At first, we thought it was a deepfake—we just decided to react only now because it sounded too unreal. But here we are: Google’s online and mobile calendars have axed key cultural events like Black History Month, Women’s History Month, and Pride Month for 2025. And it’s so fucking true!
For years, Google Calendar has been more than just a tool for scheduling; it was a subtle nod to the diversity of our global community. Marking the start of Black History Month in February and Pride Month in June, these dates were once automatic reminders of cultural identity and resistance. Now, thanks to a new decision by the tech giant, these essential moments are nowhere to be found. According to reports from The Verge, Google has scrapped these manually added cultural events, citing sustainability issues.
A spokesperson for Google, Madison Cushman Veld, explained that the Calendar team had been manually adding a broader set of cultural moments to cater to feedback from users around the world. However, maintaining hundreds of such events consistently across different regions wasn’t scalable. So in mid-2024, Google decided to revert to displaying only public holidays and national observances sourced from timeanddate.com. This means that if you want to celebrate Pride, Black History, or Indigenous Peoples’ Month, you’re on your own—you’ll have to add them manually.

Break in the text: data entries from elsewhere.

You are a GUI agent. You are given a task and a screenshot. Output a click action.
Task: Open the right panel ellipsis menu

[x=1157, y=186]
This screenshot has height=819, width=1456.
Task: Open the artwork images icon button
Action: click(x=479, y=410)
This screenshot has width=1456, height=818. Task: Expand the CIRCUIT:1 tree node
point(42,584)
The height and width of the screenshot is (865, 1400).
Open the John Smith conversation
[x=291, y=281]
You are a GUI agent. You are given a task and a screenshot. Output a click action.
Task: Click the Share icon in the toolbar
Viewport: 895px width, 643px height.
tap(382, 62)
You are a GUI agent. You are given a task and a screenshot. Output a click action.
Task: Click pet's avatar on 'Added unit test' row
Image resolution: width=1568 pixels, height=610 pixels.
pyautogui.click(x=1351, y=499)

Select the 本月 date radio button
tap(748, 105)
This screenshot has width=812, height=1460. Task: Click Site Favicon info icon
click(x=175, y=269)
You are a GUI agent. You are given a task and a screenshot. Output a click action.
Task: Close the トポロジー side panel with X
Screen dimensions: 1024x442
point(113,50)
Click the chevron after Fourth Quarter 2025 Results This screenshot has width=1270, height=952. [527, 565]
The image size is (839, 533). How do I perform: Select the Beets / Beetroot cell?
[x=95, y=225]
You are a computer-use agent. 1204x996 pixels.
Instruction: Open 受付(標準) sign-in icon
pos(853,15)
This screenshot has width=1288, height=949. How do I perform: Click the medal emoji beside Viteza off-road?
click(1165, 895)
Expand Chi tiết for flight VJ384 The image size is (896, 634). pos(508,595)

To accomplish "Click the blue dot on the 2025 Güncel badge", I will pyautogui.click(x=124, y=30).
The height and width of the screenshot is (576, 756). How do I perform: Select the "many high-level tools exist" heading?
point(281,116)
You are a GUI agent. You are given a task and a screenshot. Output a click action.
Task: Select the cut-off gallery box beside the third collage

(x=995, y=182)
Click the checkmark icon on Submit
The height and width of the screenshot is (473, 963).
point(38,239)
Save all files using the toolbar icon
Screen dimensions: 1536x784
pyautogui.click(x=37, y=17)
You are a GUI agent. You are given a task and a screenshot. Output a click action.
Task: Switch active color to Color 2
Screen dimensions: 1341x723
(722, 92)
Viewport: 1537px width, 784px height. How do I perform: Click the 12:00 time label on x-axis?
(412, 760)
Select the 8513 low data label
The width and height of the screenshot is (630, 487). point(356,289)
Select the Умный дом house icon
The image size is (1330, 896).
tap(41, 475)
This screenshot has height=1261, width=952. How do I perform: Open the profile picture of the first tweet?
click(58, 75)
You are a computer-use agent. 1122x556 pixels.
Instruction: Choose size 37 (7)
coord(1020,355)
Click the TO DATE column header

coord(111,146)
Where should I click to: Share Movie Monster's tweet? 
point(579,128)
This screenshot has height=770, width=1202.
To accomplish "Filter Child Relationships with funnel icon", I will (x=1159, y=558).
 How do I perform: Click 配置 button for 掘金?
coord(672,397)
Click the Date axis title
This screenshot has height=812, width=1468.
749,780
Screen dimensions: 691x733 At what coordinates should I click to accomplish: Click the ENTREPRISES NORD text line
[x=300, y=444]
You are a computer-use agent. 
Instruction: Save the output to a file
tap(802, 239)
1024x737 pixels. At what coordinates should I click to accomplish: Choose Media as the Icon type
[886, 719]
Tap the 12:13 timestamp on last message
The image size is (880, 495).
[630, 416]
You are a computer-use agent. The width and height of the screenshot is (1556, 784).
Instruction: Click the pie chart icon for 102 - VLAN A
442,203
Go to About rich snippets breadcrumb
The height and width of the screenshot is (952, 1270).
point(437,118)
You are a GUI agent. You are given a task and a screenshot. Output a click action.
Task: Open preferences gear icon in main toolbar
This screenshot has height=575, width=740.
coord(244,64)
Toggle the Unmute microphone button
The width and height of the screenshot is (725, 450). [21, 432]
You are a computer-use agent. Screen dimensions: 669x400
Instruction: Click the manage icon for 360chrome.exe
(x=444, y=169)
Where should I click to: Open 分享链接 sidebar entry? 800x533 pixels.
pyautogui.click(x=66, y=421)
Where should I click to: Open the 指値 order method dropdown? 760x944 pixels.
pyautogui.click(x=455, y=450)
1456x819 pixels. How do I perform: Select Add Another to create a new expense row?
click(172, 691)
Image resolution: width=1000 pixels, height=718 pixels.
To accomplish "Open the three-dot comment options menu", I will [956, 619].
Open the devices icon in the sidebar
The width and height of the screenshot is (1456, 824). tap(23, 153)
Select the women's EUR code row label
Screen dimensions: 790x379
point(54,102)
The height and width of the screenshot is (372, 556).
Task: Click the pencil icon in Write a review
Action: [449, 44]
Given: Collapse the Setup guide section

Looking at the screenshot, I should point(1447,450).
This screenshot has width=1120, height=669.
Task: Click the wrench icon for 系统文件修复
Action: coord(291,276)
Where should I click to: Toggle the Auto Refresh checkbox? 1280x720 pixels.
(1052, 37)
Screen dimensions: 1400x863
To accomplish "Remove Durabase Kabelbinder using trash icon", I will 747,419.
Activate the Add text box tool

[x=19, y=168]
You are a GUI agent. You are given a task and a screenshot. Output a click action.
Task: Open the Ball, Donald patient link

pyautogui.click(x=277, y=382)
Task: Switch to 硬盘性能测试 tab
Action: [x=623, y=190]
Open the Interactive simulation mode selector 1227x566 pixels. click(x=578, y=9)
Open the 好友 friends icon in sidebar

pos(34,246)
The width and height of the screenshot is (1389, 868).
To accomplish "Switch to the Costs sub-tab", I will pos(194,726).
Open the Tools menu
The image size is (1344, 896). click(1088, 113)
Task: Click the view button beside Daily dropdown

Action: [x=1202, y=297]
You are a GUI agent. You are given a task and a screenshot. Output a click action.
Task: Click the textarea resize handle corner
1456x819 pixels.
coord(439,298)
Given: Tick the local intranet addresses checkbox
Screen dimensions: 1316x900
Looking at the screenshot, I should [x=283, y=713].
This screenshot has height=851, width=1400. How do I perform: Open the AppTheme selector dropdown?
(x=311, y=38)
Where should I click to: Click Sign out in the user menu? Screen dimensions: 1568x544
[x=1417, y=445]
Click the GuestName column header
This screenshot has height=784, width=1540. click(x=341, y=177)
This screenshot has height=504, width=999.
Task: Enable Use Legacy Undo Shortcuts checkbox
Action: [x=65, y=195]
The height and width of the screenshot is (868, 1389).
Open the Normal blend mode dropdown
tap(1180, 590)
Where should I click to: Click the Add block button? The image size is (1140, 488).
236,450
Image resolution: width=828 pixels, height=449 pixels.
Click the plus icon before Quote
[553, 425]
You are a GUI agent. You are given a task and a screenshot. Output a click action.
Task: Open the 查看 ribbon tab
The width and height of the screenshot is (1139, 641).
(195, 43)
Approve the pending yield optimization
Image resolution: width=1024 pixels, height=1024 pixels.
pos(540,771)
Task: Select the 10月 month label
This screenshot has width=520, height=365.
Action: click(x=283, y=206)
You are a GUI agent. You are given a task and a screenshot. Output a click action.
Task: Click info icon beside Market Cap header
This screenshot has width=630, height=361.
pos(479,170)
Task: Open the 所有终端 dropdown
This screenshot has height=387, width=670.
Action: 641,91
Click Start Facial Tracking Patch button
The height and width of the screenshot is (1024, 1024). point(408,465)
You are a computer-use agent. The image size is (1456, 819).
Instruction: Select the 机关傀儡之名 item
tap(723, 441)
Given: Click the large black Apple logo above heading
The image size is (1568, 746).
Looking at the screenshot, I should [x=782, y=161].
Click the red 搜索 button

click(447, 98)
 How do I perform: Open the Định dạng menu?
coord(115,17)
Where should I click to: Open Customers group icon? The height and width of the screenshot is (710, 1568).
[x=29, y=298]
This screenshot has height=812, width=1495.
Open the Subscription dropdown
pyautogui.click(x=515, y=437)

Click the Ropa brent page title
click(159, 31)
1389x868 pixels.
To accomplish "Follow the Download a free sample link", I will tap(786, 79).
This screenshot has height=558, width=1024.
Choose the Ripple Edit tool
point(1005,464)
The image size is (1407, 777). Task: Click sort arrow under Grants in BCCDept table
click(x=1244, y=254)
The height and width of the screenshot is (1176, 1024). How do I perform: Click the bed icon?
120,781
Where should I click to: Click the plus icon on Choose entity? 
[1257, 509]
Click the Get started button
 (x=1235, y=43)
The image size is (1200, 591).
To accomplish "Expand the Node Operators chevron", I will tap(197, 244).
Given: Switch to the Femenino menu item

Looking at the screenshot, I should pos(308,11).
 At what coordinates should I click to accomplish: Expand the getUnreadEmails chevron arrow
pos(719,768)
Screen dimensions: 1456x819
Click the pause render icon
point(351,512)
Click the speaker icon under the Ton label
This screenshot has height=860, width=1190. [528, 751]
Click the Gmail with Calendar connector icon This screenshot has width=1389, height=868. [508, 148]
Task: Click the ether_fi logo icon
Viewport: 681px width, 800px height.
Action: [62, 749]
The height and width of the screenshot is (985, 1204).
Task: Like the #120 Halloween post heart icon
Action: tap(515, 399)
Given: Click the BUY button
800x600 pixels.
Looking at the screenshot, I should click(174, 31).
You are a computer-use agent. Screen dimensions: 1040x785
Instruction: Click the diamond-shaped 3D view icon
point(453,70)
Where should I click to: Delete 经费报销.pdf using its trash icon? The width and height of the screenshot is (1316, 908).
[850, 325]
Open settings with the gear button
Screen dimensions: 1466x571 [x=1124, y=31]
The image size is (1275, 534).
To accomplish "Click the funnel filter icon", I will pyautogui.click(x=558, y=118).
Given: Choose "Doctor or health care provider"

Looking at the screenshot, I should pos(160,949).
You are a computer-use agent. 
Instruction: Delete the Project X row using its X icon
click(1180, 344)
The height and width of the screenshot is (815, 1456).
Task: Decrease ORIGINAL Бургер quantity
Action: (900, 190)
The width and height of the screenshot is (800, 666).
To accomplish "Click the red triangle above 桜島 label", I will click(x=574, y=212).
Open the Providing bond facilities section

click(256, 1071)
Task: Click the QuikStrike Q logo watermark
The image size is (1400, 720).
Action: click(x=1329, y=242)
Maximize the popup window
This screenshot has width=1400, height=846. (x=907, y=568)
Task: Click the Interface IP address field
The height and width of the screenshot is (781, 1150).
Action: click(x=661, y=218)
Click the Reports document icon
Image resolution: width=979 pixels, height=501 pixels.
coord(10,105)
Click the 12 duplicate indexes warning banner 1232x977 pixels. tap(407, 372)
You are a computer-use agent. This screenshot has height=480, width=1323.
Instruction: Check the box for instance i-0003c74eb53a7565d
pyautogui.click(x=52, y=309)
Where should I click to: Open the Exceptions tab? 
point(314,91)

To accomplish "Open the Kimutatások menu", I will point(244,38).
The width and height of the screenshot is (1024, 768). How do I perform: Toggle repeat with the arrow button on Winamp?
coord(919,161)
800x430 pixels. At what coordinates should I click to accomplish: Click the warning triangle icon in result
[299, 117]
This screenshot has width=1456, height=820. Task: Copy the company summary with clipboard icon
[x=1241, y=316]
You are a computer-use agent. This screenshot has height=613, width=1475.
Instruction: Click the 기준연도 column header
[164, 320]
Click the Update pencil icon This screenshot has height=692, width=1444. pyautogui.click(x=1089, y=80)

This move isn’t happening in a vacuum. It comes on the heels of a growing list of actions by Google that seem to roll back its previous commitment to diversity, equity, and inclusion (DEI). Remember the recent changes? Users in the US are now seeing the Gulf of Mexico renamed as the “Gulf of America” and Alaska’s Denali reverting to “Mount McKinley,” decisions reportedly influenced by executive orders from Donald Trump. These aren’t isolated tweaks—they’re part of a broader trend where major tech firms are rethinking, and in some cases retracting, their diversity initiatives.
For many, these cultural markers are more than just dates on a calendar. They are affirmations of identity, a recognition of struggles, and a celebration of progress. The removal of these events feels like yet another erasure of history—a dismissal of the very communities that have fought so hard for recognition. Social media is buzzing with disappointment and frustration. If our digital calendars, which shape our daily lives, can be sanitized so effortlessly, what does that say about the state of our world? Is this world going mad?
Google insists that these calendar changes won’t affect future Google Doodles, which continue to celebrate cultural moments with creative digital art. And yes, YouTube Music is still curating a Black History Month playlist. But for many, these gestures aren’t enough. The automatic presence of these events in a tool as ubiquitous as Google Calendar isn’t just convenient—it’s a daily reminder that diverse histories and identities matter.
We’re at a crossroads where tech companies are choosing between scalability and genuine representation. The question remains: Can efficiency trump inclusion? When a platform as influential as Google deems cultural diversity “unsustainable,” it sends a chilling message. It forces us to ask ourselves—if our calendars are being stripped of these essential events, what else might we lose?
At ket.brussels, we refuse to sit silently by as our digital spaces become stripped of the cultural markers that define us.